Rank and select operations on a word

doi:10.1016/j.ipl.2021.106148

Information Processing Letters

Volume 172, December 2021, 106148

https://doi.org/10.1016/j.ipl.2021.106148 Get rights and content

Highlights

•
Improve the running time of the population count from $O (\log \log w)$ to $O (\log^{⁎} w)$ .
•
$O (\log^{⁎} w)$ -time rank and select on an arbitrary word of w bits using $O (1)$ space.
•
$O (1)$ -time rank and select on bit-vectors not longer than $w / (\lg w - \lg \lg w + 1)$ .

Abstract

Given a bit-vector t, operation ${rank}_{1} (t, i)$ returns the number of occurrences of 1-bits in the prefix of t ending at position i. Operation ${select}_{1} (t, c), c \geq 1$ returns the position of the c-th 1-bit in t. These operations are building blocks for succinct data structures. We present algorithms of rank and select on an arbitrary word that run in $O (\log^{⁎} w)$ time and use constant space by basic operations on words, where w is the word size in bits of the word RAM model. The method improves the current known $O (\log \log w)$ method of counting the number of 1-bits in a word. We also give rank and select algorithms taking constant running time and space for bit-vectors of length not greater than $w / (⌈ \lg w - \lg \lg w ⌉ + 1)$ .

Introduction

The word sizes in modern CPUs are 32-bit, 64-bit, and 128-bit. CPU instructions access and process bits in a word in parallel. Much research has focused on efficient bit-wise operations on words and their applications [1], [2], [3], [5], [7], [14], including the position of the least/most significant bit, suffix and prefix sums, and bit-permutations. Knuth [9] gave a comprehensive introduction to bit-wise tricks and techniques.

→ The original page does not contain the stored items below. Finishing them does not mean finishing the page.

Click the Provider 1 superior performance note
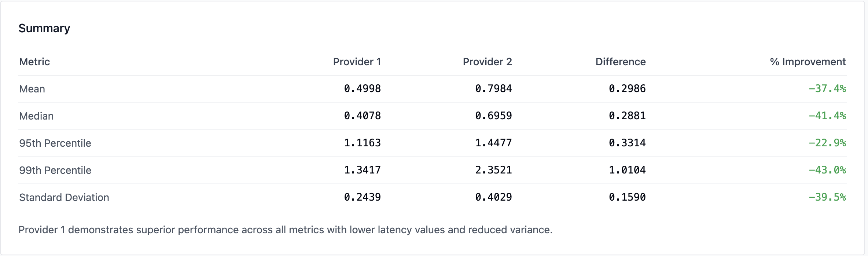 pos(285,230)

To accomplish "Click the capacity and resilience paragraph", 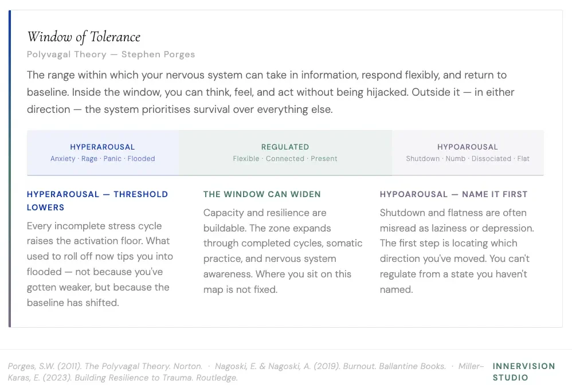I will (283, 251).
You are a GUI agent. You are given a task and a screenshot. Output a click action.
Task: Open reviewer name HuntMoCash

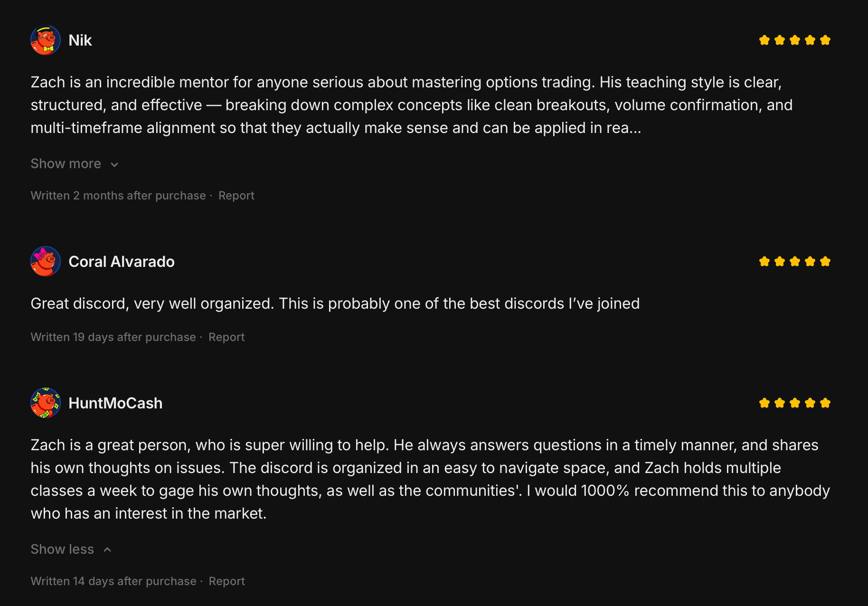115,403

Operations rank and select are fundamental to succinct data structures. Given a string t of length n on an alphabet Σ, ${rank}_{a} (t, i)$ ( $i \geq 0, a \in Σ$ ) returns the number of occurrences of a in the prefix of t ending at position i; ${select}_{a} (t, c)$ ( $c \geq 1$ ) returns the position of the c-th occurrence of a in t. These problems were first studied by Jacobson [8] who presented a data structure that takes $o (n)$ bits to support the rank queries on binary sequences in constant time. For select queries, Clark and Munro [4] gave a data structure that answers the query in constant time on a RAM with word-size $\log n$ , using $o (n)$ bits space. Pagh [10] and Raman et al. [11] presented the compressed representations of bit-vectors that support these queries in $O (1)$ time.

In this paper, we consider rank and select on a bit-vector packed in a word without any pre-processing. These operations are used in the construction of succinct data structures such as their counterparts for long strings. When the input is packed into words, these algorithms will benefit from the new approach in this paper.

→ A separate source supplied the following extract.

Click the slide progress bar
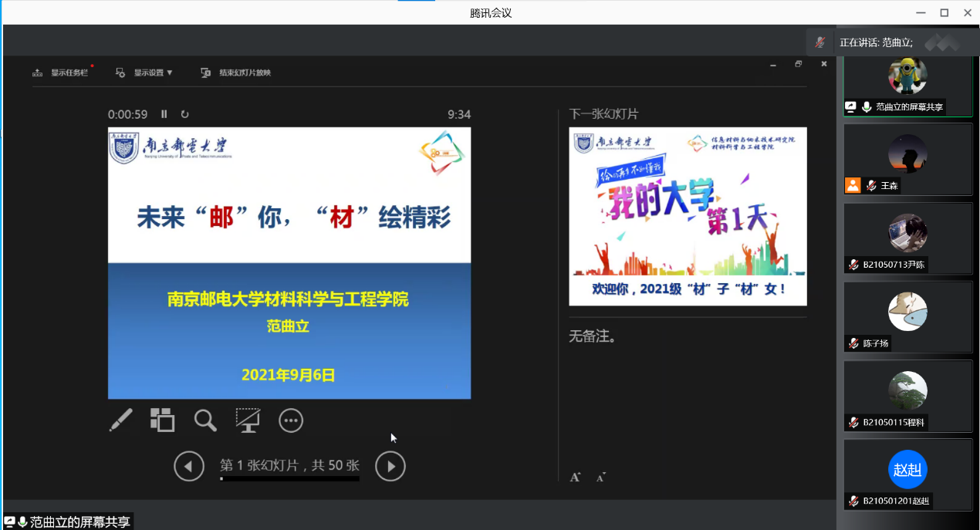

Previous results. Counting the number of 1-bits in a word (also called the population count) has been studied extensively. Wegner [12] introduced an efficient $O (w)$ -time method that uses $x = x & (x - 1)$ to set the rightmost 1 of word x to 0, where w is the machine word size in bits. The first $O (\log w)$ time method is attributed to Wheeler et al. [13] by Kunth [9]. The method computes a word y from the input word x, where each field contains the number of 1's in the corresponding field of x. By doubling the length of the field of y, it achieves $O (\log w)$ time. HAKMEM [1] memo gave an $O (\log \log w)$ time method. It is the same as the $O (\log w)$ -time algorithm, except that when the field length l exceeds $\lg w$ , it adds all the fields of y by y modulo $2^{l} - 1$ . Recently, both AMD and Intel introduced a new instruction that supports counting the number of 1's in a word, called POPCNT, but no direct support for select.

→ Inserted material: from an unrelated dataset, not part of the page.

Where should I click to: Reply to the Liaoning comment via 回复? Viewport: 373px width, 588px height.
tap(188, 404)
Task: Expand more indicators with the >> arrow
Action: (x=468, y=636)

Our results. We consider the Random Access Machine (RAM) with word size w and instructions on words, including arithmetic operations and bit-wise Boolean operations. We present algorithms of rank and select on an arbitrary word that both run in $O (\log^{⁎} w)$ time and use constant space, where $\log^{⁎} w$ is the number of times the logarithm is repeated before the number is less than 1. We also introduce a method to diffuse $n < w$ bits to a word. Based on the method, we present constant time and space algorithms of rank and select for bit-vectors of length not longer than $w / (⌈ \lg w - \lg \lg w ⌉ + 1)$ .

Section snippets

Notions and basic operations

For a bit-vector $t = t [0] t [1] \dots t [n - 1]$ of n bits, denote the substring $t [i] \dots t [j]$ ( $i \leq j$ ) by $t [i, j]$ . Taking as an integer, the value of t is $Σ_{i = 0}^{| t | - 1} t [i] 2^{i}$ . For convenience, when the context is clear we use t as the value of t. An l-bit ( $l > 0$ ) field of t, say $t [i l, (i + 1) l - 1] (i \geq 0)$ , is denoted by $t {〈 i 〉}_{l}$ . We will write a bit-vector in big-endian, that is, the higher bits are on the left. For example, a bit-vector t of two bits, where $t [0] = 1, t [1] = 0$ , is written as 01. For an integer $c \geq 0$ , $t^{c}$ denotes the

Computing a block sum of a word

We use multiplication to count the number of 1's in a word. Assume that the number of 1's in x is not greater than $2^{l} - 1$ , that is, the number fits into l bits. If w is a multiple of l, then by $y \leftarrow x^{[l]} ⁎ {(0^{l - 1} 1)}^{w / l}$ , we have that the most significant l bits of word y equals the sum of all $x^{[l]} {〈 i 〉}_{l}$ , that is, the number of 1's in x.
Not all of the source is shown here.